Atmos Ecosystem comprised of Atmos android and iOS mobile apps and WeatherUSI public display app for aggregating user input. OpenStreetMap API is used for reverse geocoding, whereas Weather Underground API is used for obtaining ground truth for performing comparisons. Data visualization is available at myweather.mobi.

2.1 System Architecture

The WeatherUSI app is part of the broader “Atmos ecosystem” (see Fig. 2) for collecting both human (i.e. manual) and sensor (i.e. automated) generated weather information. Apart from user input, collected across all three versions of the apps, sensor input is also aggregated by the mobile apps, via polling any weather-related sensor (e.g. environmental pressure sensor) found on a mobile device. Ultimately, we envision Atmos ecosystem will offer a particular advantage for weather forecasting in places with microclimates, where current weather models prove insufficient. Atmos is entirely web-based architecture that combines Restful and WebSocket services.

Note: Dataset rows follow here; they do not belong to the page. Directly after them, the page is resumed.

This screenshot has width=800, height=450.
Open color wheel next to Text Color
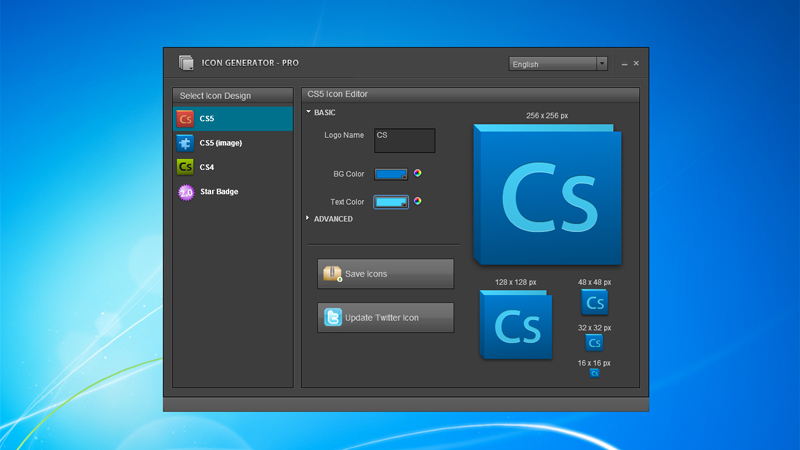tap(418, 201)
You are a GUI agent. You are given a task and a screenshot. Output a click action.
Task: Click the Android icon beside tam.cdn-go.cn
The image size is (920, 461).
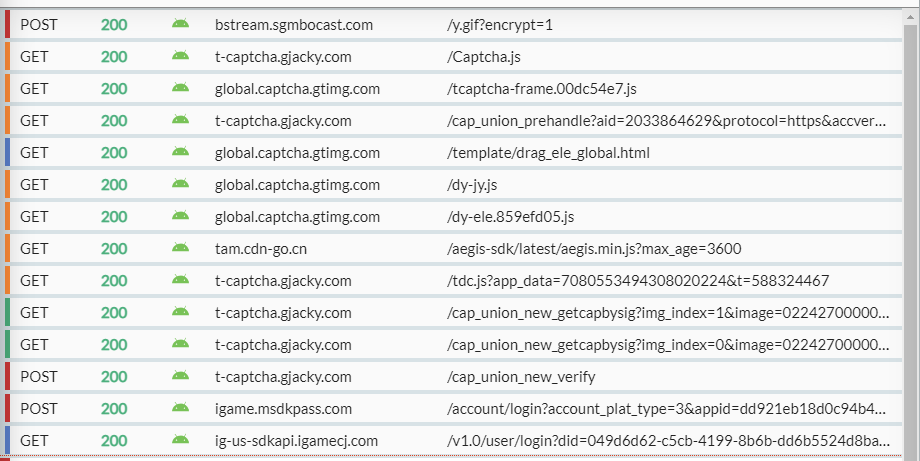coord(180,249)
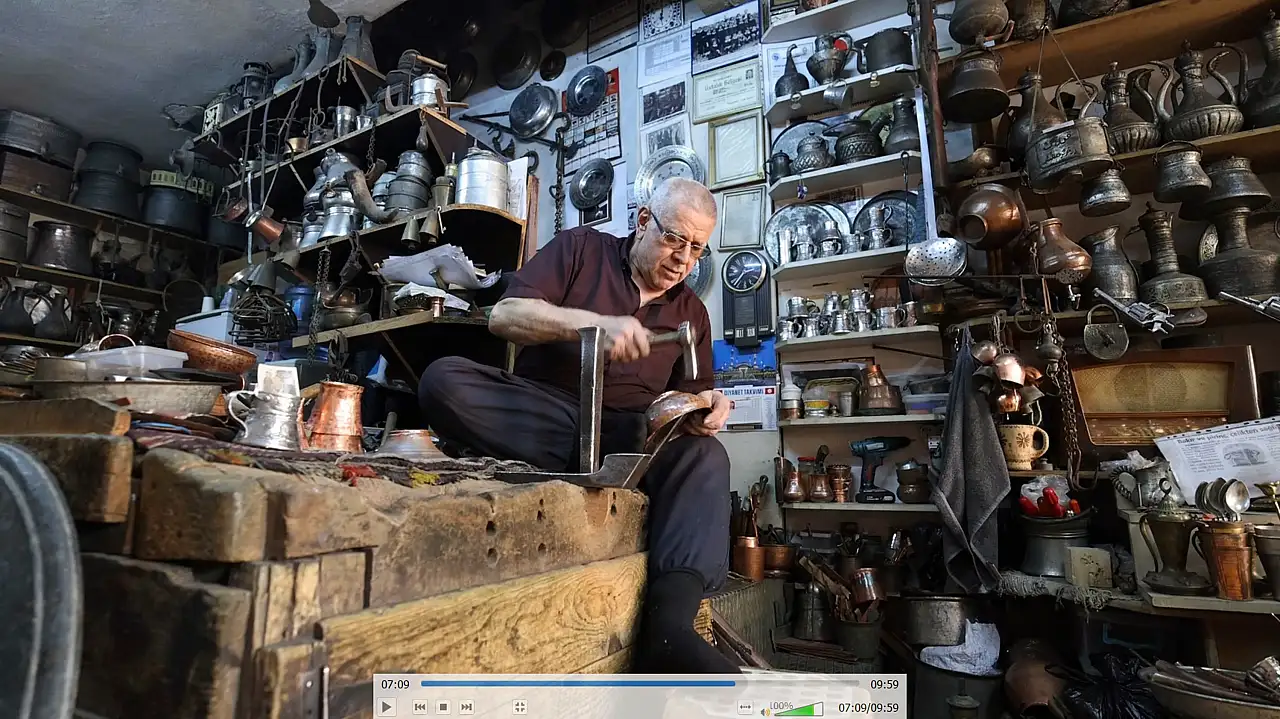Click the blue played portion of seek bar
This screenshot has height=719, width=1280.
tap(578, 684)
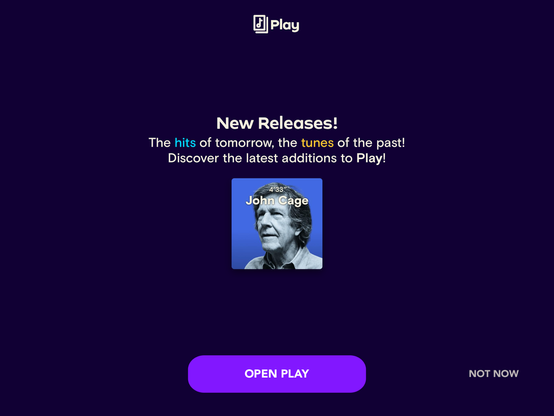This screenshot has width=554, height=416.
Task: Click the OPEN PLAY button
Action: tap(277, 374)
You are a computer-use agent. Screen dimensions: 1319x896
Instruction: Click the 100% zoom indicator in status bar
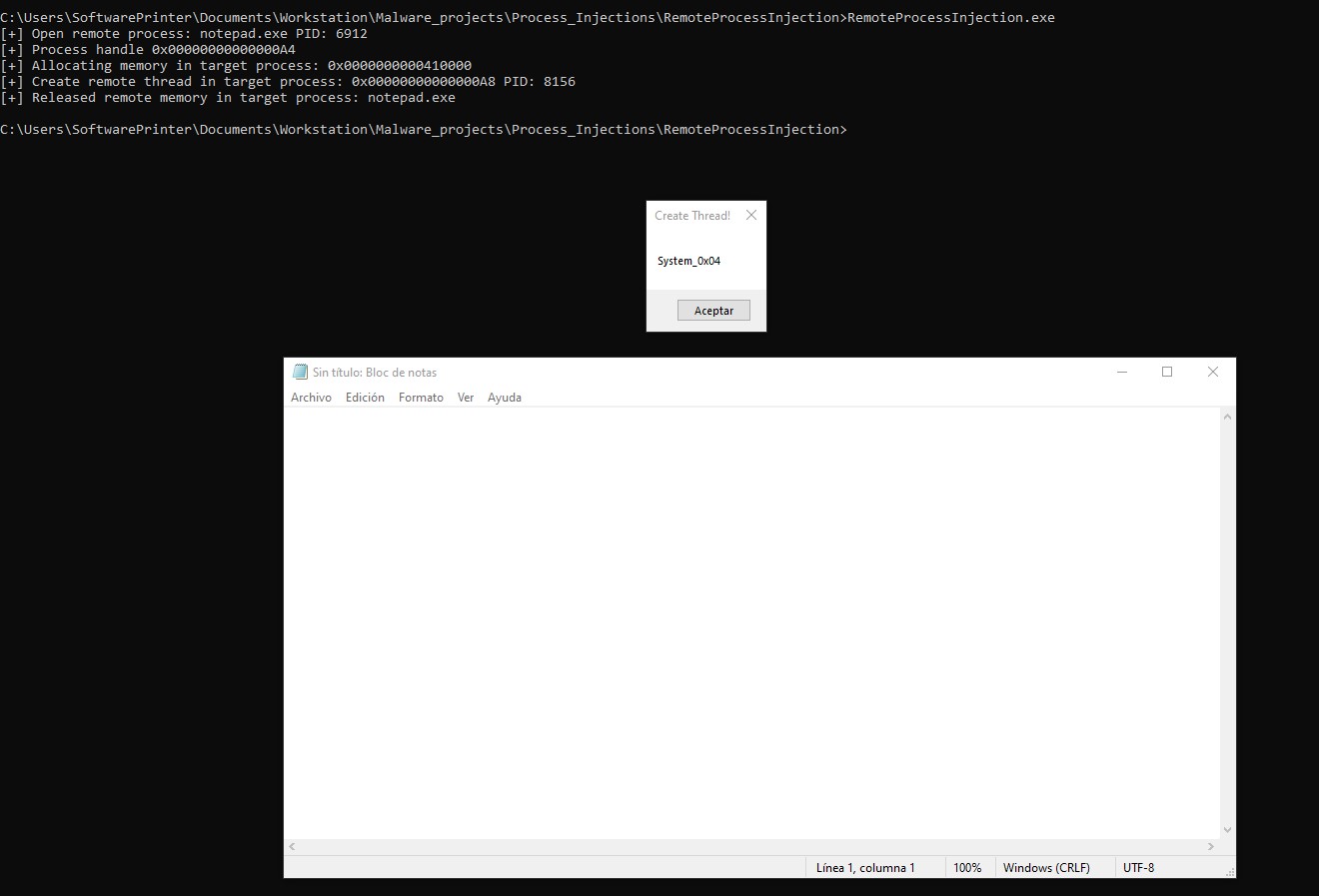[x=967, y=868]
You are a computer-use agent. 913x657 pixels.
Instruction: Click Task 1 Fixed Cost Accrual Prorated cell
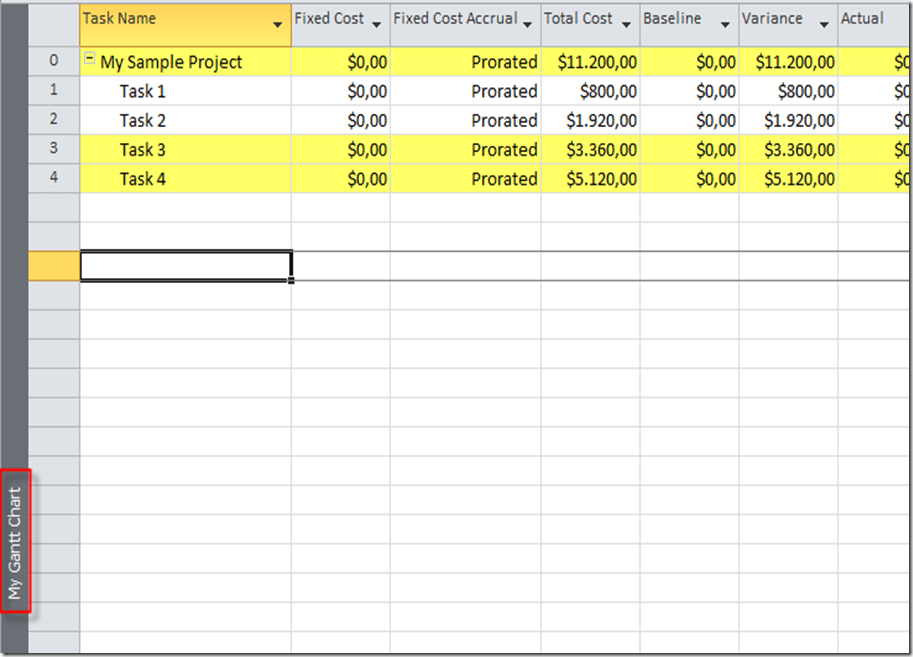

Currently, we are deploying WeatherUSI on a interactive and multi-application public display at our university [1] and employing machine-learning algorithms for efficiently combining both human input and sensor data and generating our own hybrid weather models. WeatherUSI application uses WebSocket technology to communicate with the backend in order to increase the responsiveness of the data exchange to and from the display. Responsiveness of WeatherUSI application is very important as its interface immediately visualizes the reported weather data through the touch interface. Our approach utilizes the power of crowds, individually (mobile devices) and collectively (public displays), combining both explicit (human input) and implicit (automated sensor readings) sampling to significantly improve the accuracy of weather forecasting in areas with challenging climatic conditions.